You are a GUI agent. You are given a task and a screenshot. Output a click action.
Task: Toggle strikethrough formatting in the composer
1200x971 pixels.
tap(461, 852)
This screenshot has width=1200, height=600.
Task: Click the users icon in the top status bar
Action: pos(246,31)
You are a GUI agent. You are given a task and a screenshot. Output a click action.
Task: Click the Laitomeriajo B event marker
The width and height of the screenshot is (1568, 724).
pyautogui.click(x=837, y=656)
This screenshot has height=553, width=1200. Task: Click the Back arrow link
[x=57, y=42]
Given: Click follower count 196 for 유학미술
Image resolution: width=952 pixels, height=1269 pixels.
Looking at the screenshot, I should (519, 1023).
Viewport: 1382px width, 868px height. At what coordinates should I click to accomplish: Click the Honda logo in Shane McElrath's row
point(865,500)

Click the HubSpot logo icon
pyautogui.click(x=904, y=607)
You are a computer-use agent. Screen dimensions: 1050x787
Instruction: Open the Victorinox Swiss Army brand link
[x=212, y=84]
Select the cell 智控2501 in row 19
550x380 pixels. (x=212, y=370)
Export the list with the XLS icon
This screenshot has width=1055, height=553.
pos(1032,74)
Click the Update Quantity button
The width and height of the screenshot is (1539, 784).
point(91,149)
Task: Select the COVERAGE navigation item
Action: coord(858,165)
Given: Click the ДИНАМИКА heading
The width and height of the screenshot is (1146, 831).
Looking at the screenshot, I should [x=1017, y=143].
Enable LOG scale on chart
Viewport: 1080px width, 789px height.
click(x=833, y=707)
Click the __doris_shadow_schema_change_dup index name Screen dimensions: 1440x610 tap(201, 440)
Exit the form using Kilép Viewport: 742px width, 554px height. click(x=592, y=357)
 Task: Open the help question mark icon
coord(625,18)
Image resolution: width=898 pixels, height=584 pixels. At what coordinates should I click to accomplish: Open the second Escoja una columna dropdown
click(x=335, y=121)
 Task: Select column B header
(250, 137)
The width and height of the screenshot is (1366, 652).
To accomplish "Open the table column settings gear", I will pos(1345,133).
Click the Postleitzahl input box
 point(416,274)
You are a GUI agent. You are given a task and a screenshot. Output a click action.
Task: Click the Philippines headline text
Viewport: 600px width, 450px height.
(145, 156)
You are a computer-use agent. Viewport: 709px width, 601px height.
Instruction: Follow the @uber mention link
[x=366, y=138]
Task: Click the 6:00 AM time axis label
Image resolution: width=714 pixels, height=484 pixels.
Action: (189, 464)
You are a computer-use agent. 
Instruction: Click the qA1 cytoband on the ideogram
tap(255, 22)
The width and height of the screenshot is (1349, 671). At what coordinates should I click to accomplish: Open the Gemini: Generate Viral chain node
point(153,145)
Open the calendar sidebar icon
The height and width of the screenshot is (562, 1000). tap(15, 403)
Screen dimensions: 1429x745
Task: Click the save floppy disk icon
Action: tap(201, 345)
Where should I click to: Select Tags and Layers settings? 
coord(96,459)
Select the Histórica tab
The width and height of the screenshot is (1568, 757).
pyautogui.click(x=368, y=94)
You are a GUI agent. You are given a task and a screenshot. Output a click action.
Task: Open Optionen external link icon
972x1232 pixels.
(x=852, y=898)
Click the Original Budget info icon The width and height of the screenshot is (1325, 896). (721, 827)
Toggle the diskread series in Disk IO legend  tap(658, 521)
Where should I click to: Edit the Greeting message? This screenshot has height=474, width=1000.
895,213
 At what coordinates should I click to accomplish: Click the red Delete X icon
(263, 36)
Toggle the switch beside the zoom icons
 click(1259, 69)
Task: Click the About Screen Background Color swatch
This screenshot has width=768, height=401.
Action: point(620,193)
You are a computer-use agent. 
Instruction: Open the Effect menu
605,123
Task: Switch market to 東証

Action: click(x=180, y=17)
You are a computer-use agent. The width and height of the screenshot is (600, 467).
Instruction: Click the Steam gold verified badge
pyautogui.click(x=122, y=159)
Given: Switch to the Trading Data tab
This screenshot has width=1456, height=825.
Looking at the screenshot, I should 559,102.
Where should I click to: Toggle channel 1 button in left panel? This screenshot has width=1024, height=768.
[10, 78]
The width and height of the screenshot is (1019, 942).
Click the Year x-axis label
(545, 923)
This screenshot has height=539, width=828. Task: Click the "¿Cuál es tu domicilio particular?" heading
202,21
—————
● **WHAT YOU ARE ASKED TO DO**:
Every record should be given again without alteration.

● **WRITTEN RESPONSE**:
You are a GUI agent. You are given a task and a screenshot. Output a click action.
Task: Toggle strikethrough formatting in the composer
1200x971 pixels.
tap(461, 852)
This screenshot has width=1200, height=600.
Task: Click the users icon in the top status bar
Action: pos(246,31)
You are a GUI agent. You are given a task and a screenshot. Output a click action.
Task: Click the Laitomeriajo B event marker
The width and height of the screenshot is (1568, 724).
pyautogui.click(x=837, y=656)
This screenshot has height=553, width=1200. Task: Click the Back arrow link
[x=57, y=42]
Given: Click follower count 196 for 유학미술
Image resolution: width=952 pixels, height=1269 pixels.
Looking at the screenshot, I should (519, 1023).
Viewport: 1382px width, 868px height. At what coordinates should I click to accomplish: Click the Honda logo in Shane McElrath's row
point(865,500)

Click the HubSpot logo icon
pyautogui.click(x=904, y=607)
You are a computer-use agent. Screen dimensions: 1050x787
Instruction: Open the Victorinox Swiss Army brand link
[x=212, y=84]
Select the cell 智控2501 in row 19
550x380 pixels. (x=212, y=370)
Export the list with the XLS icon
This screenshot has width=1055, height=553.
pos(1032,74)
Click the Update Quantity button
The width and height of the screenshot is (1539, 784).
point(91,149)
Task: Select the COVERAGE navigation item
Action: coord(858,165)
Given: Click the ДИНАМИКА heading
The width and height of the screenshot is (1146, 831).
Looking at the screenshot, I should [x=1017, y=143].
Enable LOG scale on chart
Viewport: 1080px width, 789px height.
click(x=833, y=707)
Click the __doris_shadow_schema_change_dup index name Screen dimensions: 1440x610 tap(201, 440)
Exit the form using Kilép Viewport: 742px width, 554px height. click(x=592, y=357)
 Task: Open the help question mark icon
coord(625,18)
Image resolution: width=898 pixels, height=584 pixels. At what coordinates should I click to accomplish: Open the second Escoja una columna dropdown
click(x=335, y=121)
 Task: Select column B header
(250, 137)
The width and height of the screenshot is (1366, 652).
To accomplish "Open the table column settings gear", I will pos(1345,133).
Click the Postleitzahl input box
 point(416,274)
You are a GUI agent. You are given a task and a screenshot. Output a click action.
Task: Click the Philippines headline text
Viewport: 600px width, 450px height.
(145, 156)
You are a computer-use agent. Viewport: 709px width, 601px height.
Instruction: Follow the @uber mention link
[x=366, y=138]
Task: Click the 6:00 AM time axis label
Image resolution: width=714 pixels, height=484 pixels.
Action: (189, 464)
You are a computer-use agent. 
Instruction: Click the qA1 cytoband on the ideogram
tap(255, 22)
The width and height of the screenshot is (1349, 671). At what coordinates should I click to accomplish: Open the Gemini: Generate Viral chain node
point(153,145)
Open the calendar sidebar icon
The height and width of the screenshot is (562, 1000). tap(15, 403)
Screen dimensions: 1429x745
Task: Click the save floppy disk icon
Action: tap(201, 345)
Where should I click to: Select Tags and Layers settings? 
coord(96,459)
Select the Histórica tab
The width and height of the screenshot is (1568, 757).
pyautogui.click(x=368, y=94)
You are a GUI agent. You are given a task and a screenshot. Output a click action.
Task: Open Optionen external link icon
972x1232 pixels.
(x=852, y=898)
Click the Original Budget info icon The width and height of the screenshot is (1325, 896). (721, 827)
Toggle the diskread series in Disk IO legend  tap(658, 521)
Where should I click to: Edit the Greeting message? This screenshot has height=474, width=1000.
895,213
 At what coordinates should I click to accomplish: Click the red Delete X icon
(263, 36)
Toggle the switch beside the zoom icons
 click(1259, 69)
Task: Click the About Screen Background Color swatch
This screenshot has width=768, height=401.
Action: point(620,193)
You are a computer-use agent. 
Instruction: Open the Effect menu
605,123
Task: Switch market to 東証

Action: click(x=180, y=17)
You are a computer-use agent. The width and height of the screenshot is (600, 467).
Instruction: Click the Steam gold verified badge
pyautogui.click(x=122, y=159)
Given: Switch to the Trading Data tab
This screenshot has width=1456, height=825.
Looking at the screenshot, I should 559,102.
Where should I click to: Toggle channel 1 button in left panel? This screenshot has width=1024, height=768.
[10, 78]
The width and height of the screenshot is (1019, 942).
Click the Year x-axis label
(545, 923)
This screenshot has height=539, width=828. Task: Click the "¿Cuál es tu domicilio particular?" heading
202,21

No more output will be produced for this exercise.